TWO more senior managers have been stood down from duty amid a series of long-running investigations into the controversy-dogged Hunter arm of NSW Ambulance.
Four months after the Newcastle Herald revealed that two of the region's most senior NSW Ambulance managers, husband and wife team Kerry and Robert Akester, resigned after being stood down, inspectors Mick O'Connor and Brian Knowles were removed from duty this month.
Both men, who declined to comment this week, were working as duty operations managers from Hamilton station.
It's understood there are several investigations underway into the operations of the bitterly divided service in the Hunter.
Numerous paramedics have spoken, on condition of anonymity, about a "deep divide" within the service.
"There seems to be two camps that have emerged and then there are the people sitting in the middle trying to stay out of it," one said.
"It's hard to know what is going on amid all the silence from the powers that be."
Another ongoing investigation is into the service's treatment of paramedic Tony Jenkins who took his own life in April 2018.
Mr Jenkins was left to drive home alone following NSW Ambulance accusations of illicit opioid use.
The state's workplace health and safety regulator is taking legal action in criminal court against NSW Ambulance over the suicide.
For months NSW Ambulance has repeatedly refused to respond to questions about the investigations or what some paramedics describe as an ongoing "toxic culture" within the service in the region.
On four separate occasions since May, a NSW Ambulance spokeswoman has dodged questions put by the Newcastle Herald about the issues.
When the Newcastle Herald first put questions in May, the spokeswoman said NSW Ambulance "does not comment on the working arrangements of individual employees".
The same response has been given on three occasions since and questions about governance, bullying and culture have been ignored.
Several paramedics said the stonewalling was doing little to boost morale.

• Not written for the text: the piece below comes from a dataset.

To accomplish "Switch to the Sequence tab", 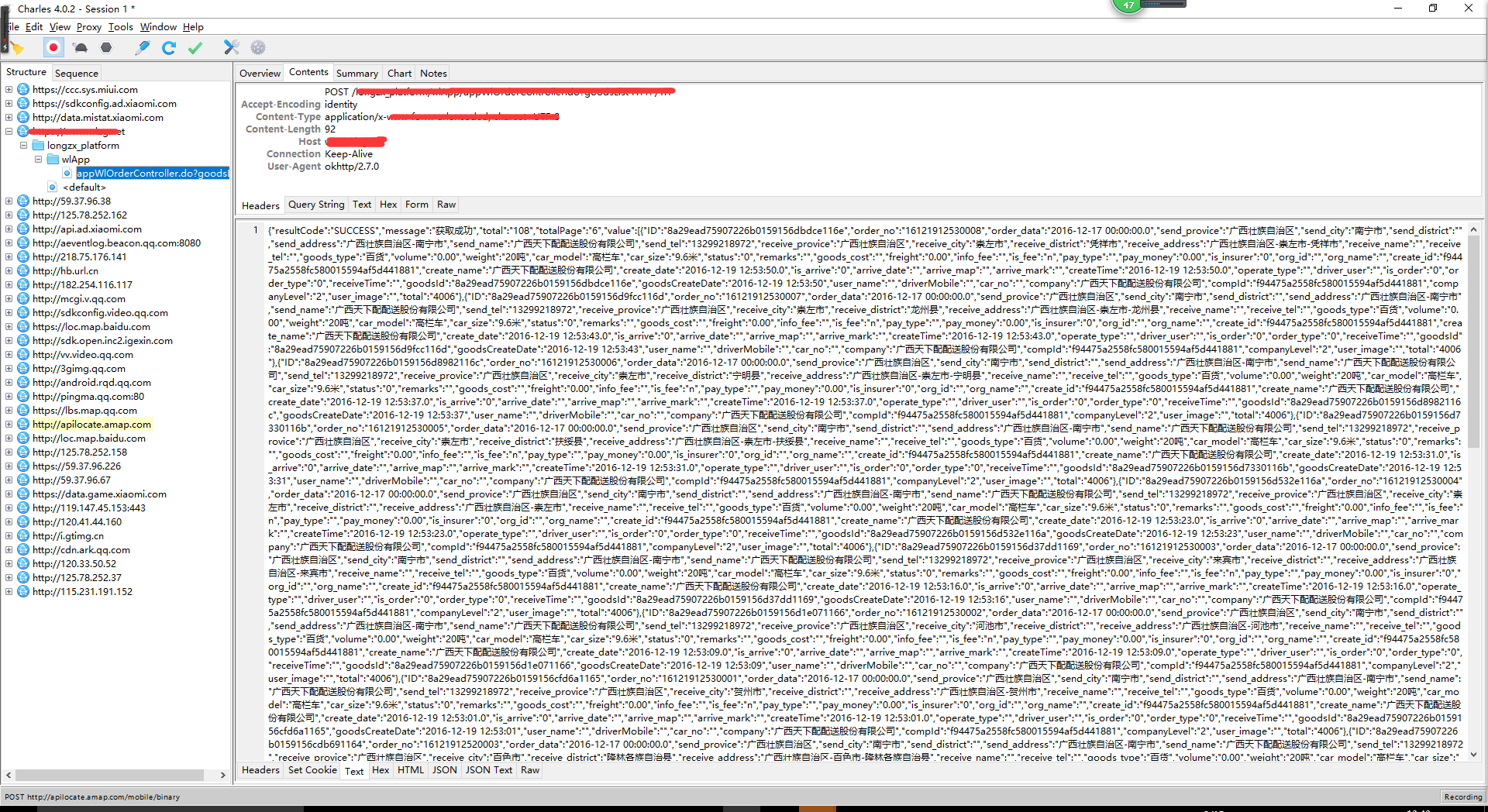I will pyautogui.click(x=77, y=73).
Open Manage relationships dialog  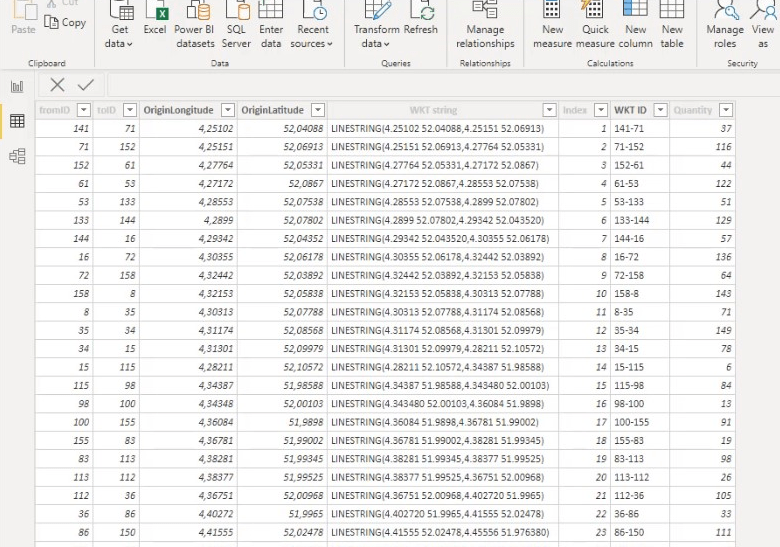click(485, 25)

A senior Hunter paramedic said the stony silence suggested an inability to deal with "an ongoing culture of fear", where workers were afraid to speak out.
"We want things to change and we are glad things are moving, but we are operating in a vacuum as usual," he said.
"The silence isn't helping anyone, it's leaving people walking around wondering if they'll be next. There is a lot of frustration at the lack of communication."
Another said it was "typical" that major changes were being made "at the highest levels" and workers were being "completely kept in the dark about what is going on and why".
"We're like mushrooms, they send out an email about changes in chain of command and don't explain anything," a paramedic said.
"It all comes down to rumour and gossip about what is actually going on. The level of communication is beyond poor. We're not asking for full details, we understand that is not possible, but something might be useful."
As reported in May, two Sydney barristers, based at an inner-city Newcastle hotel, interviewed more than a dozen past and present paramedics over several weeks.
NSW Ambulance's newly appointed Deputy Director of Clinical Operations, Inspector Jordan Emery, who is the most senior officer in the region, outlined plans in May to review the Hunter ambulance service and address "workplace grievances".
"It's no secret there have been significant cultural challenges in Hunter New England - that's been reflected in staff surveys and that's been reflected in people's experience," Inspector Emery said.
The Australian Paramedics Association NSW state president Chris Kastelan confirmed members had reported cultural problems in the Hunter for years.
Mr Kastelan said the association had faith that the investigations were being conducted appropriately.
"We're very happy with the way the new manager has gone in there and seems to be not only talking the talk, but walking the walk," he said.
The Akesters, formerly Hunter Zone 1 and Zone 2 managers, oversaw stations from Newcastle to Murrurundi. They were second in charge under Inspector Emery.
Mr O'Connor and Mr Knowles sit in the next level of management, along with 10 other duty operations managers.
It's understood there are four permanent duty operations managers across the region, the other eight positions are held by people acting in the roles.